──────── The records ────────

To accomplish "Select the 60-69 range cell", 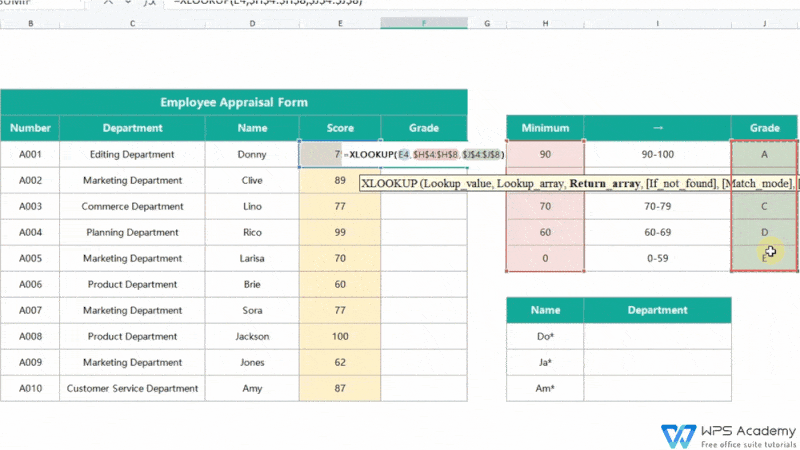I will (x=657, y=232).
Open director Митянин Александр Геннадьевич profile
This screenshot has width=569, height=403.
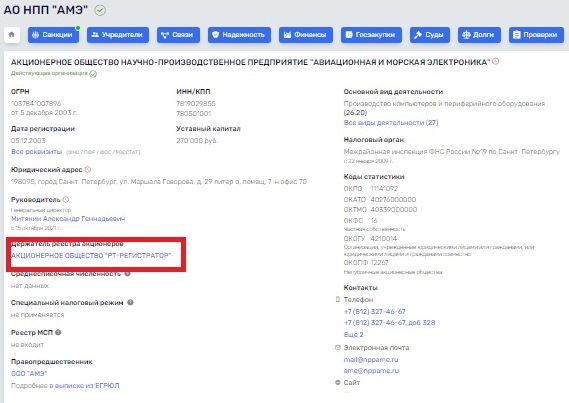pos(68,219)
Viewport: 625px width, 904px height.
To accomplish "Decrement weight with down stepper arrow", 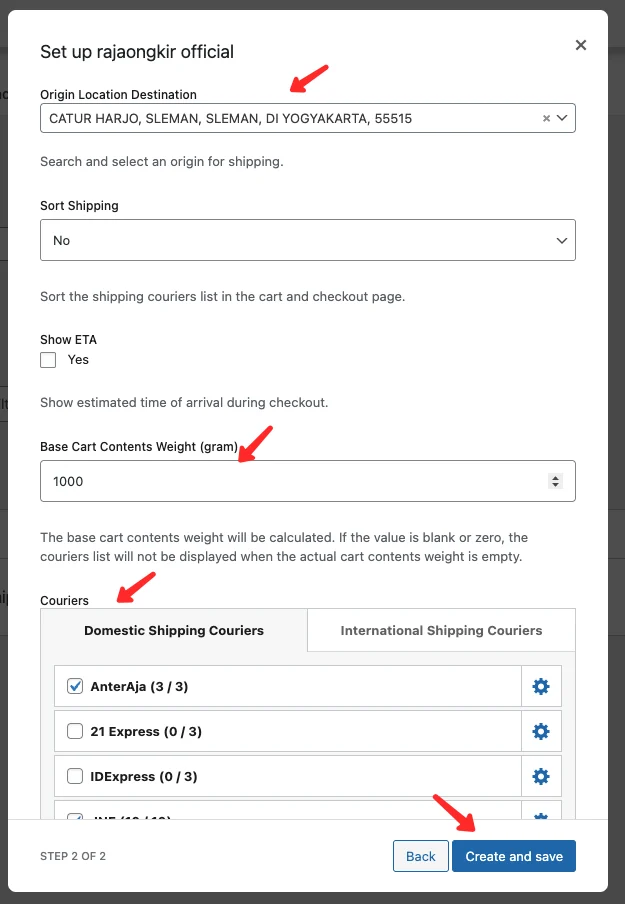I will (x=556, y=486).
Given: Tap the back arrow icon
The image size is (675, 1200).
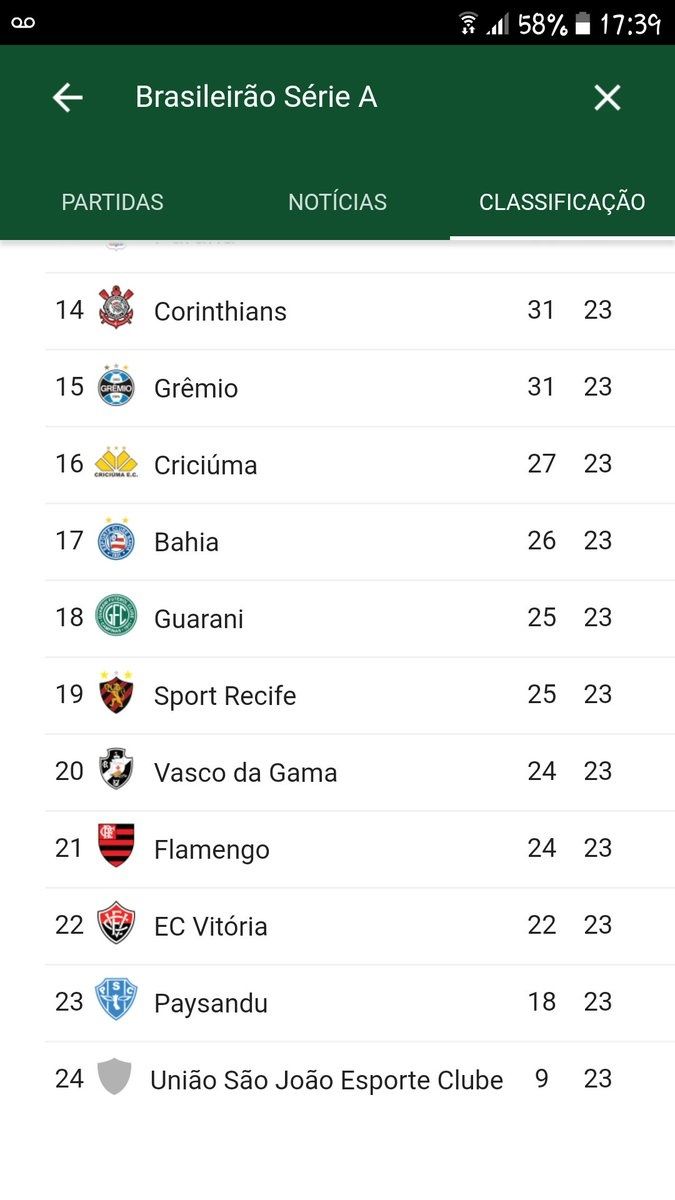Looking at the screenshot, I should pyautogui.click(x=67, y=97).
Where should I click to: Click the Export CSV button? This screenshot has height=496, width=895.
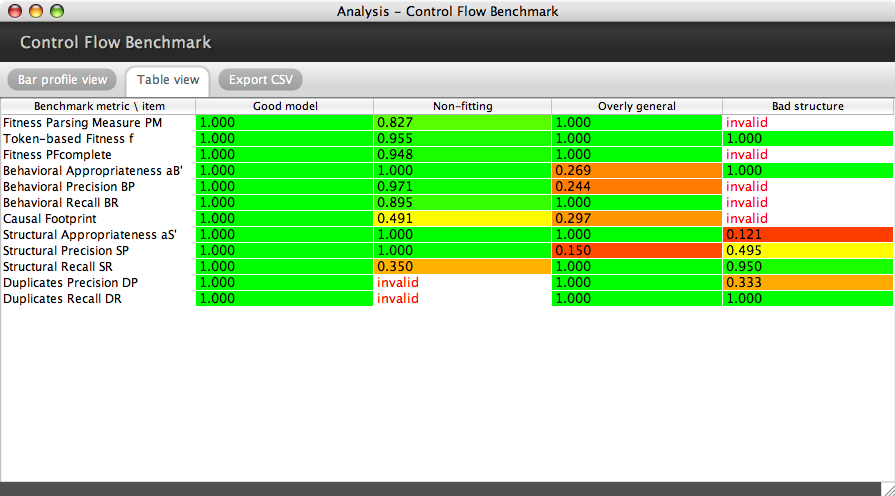click(x=260, y=80)
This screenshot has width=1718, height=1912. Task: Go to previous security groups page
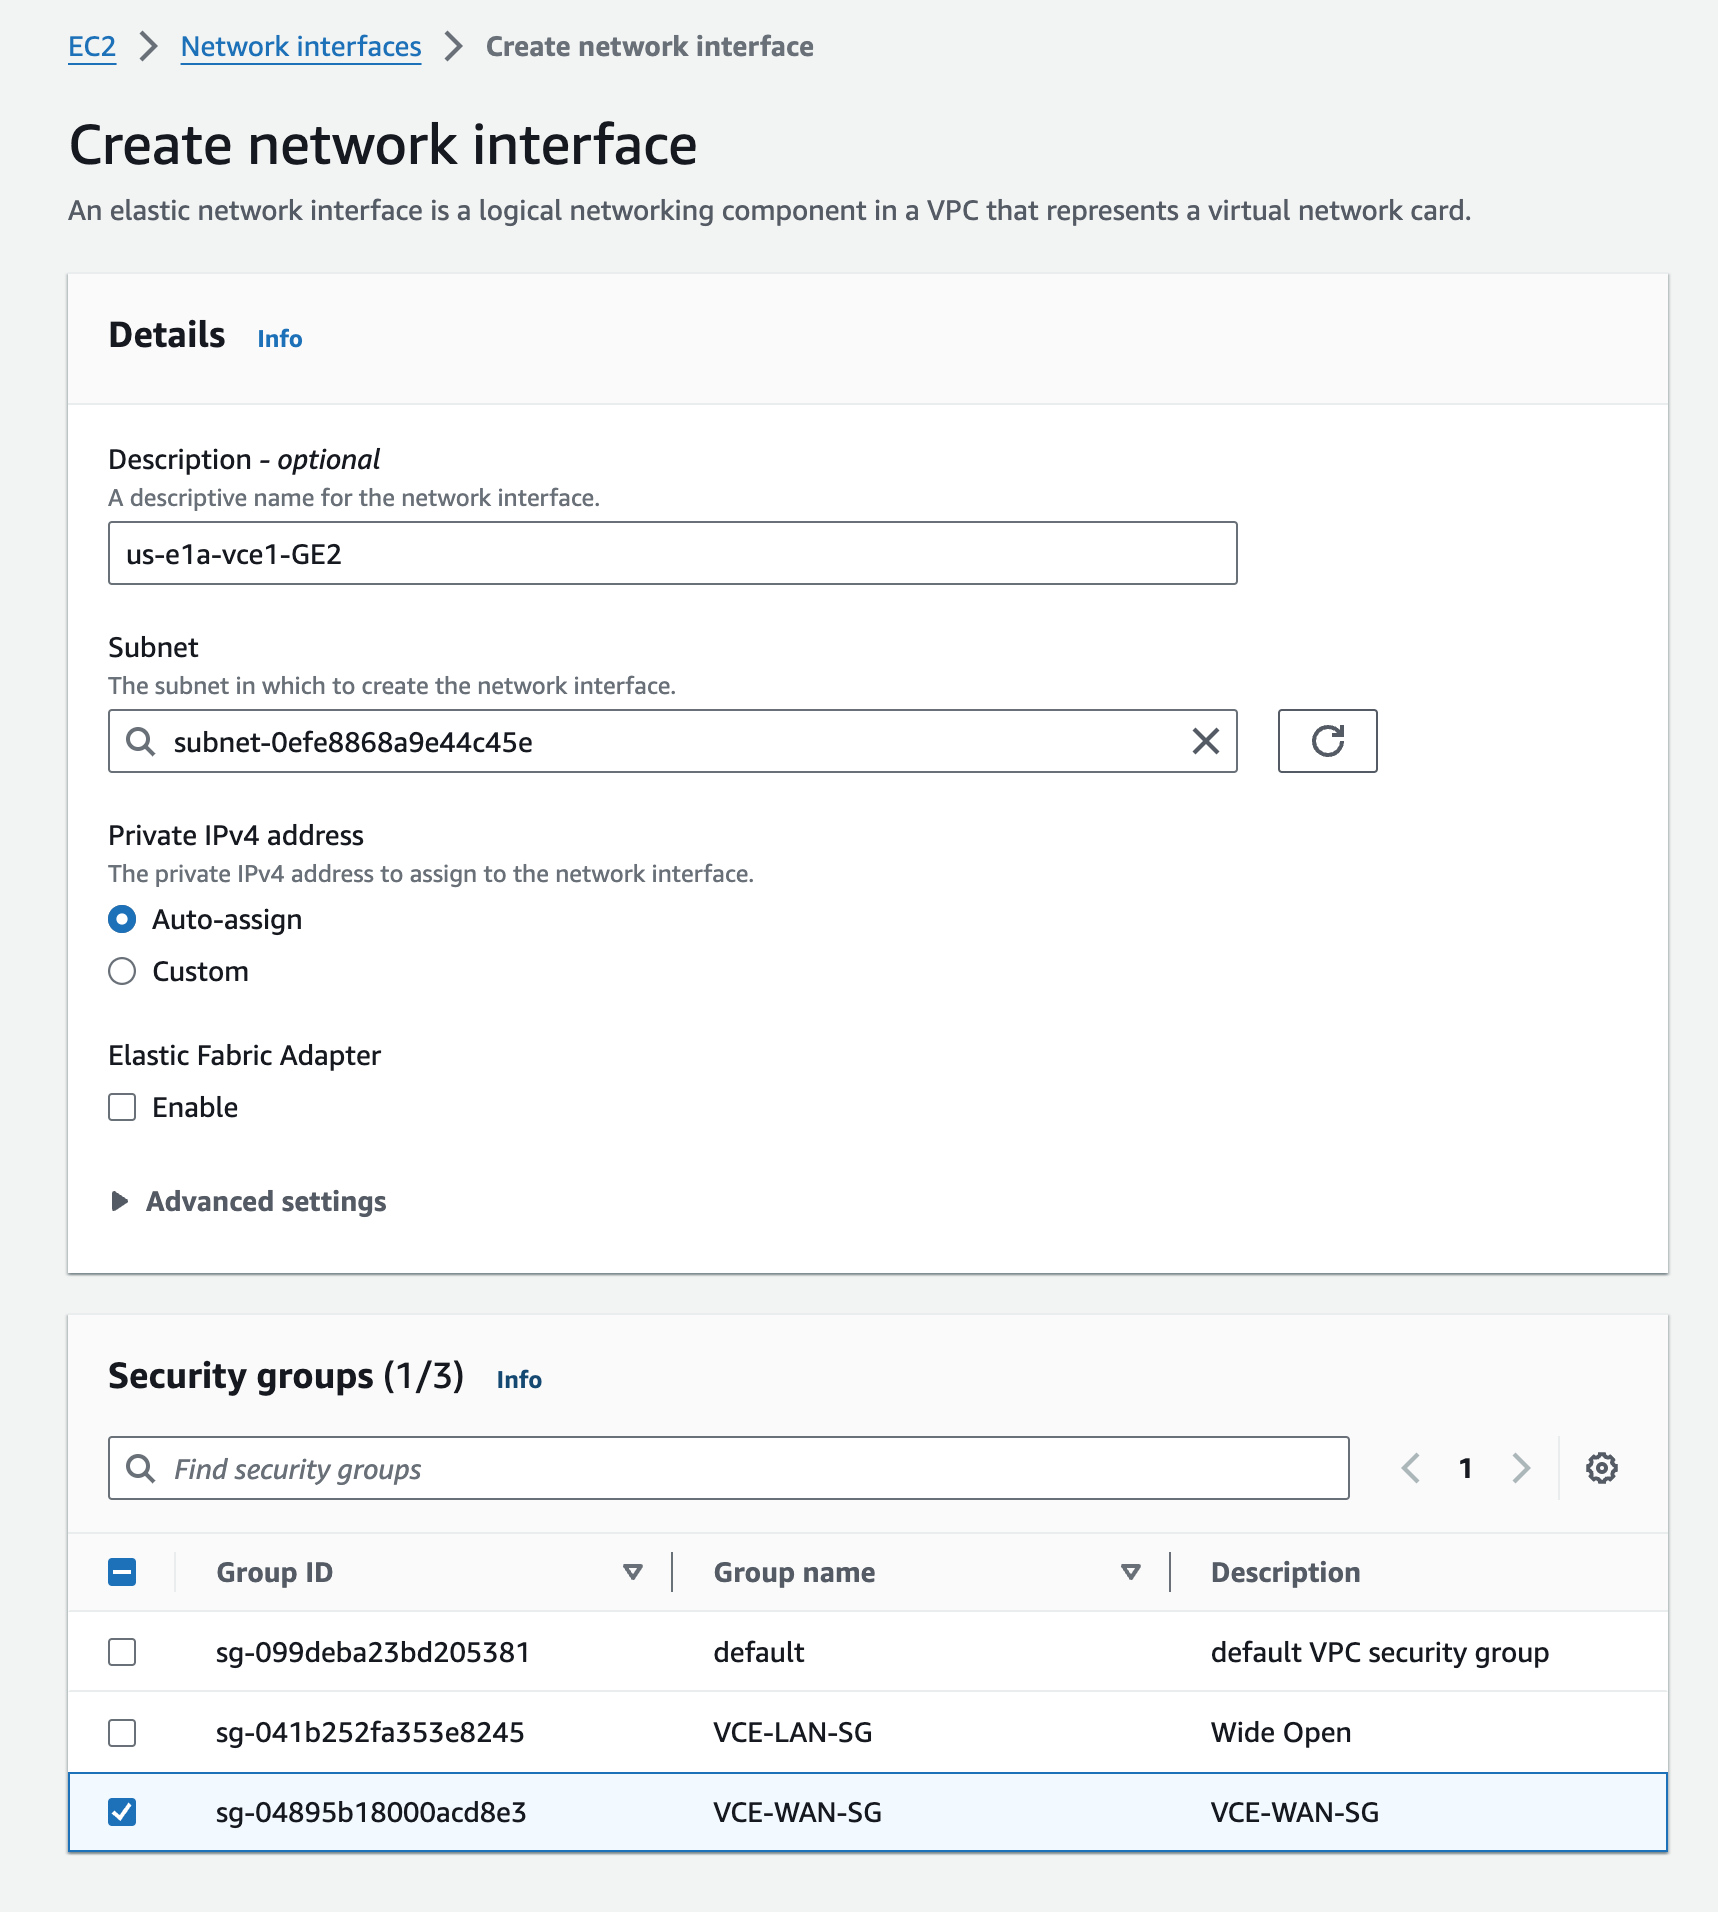click(x=1411, y=1468)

────────

Directions for this task → Where the line containing "The image size is (675, 1200)." appears in the entries above, start there and set down every line exactly through the last one, inclusive; omit pictures.

Solution to this task →
The image size is (675, 1200).
Looking at the screenshot, I should pyautogui.click(x=67, y=97).
Where should I click to: Click the Export CSV button? This screenshot has height=496, width=895.
click(x=260, y=80)
This screenshot has width=1718, height=1912. Task: Go to previous security groups page
click(x=1411, y=1468)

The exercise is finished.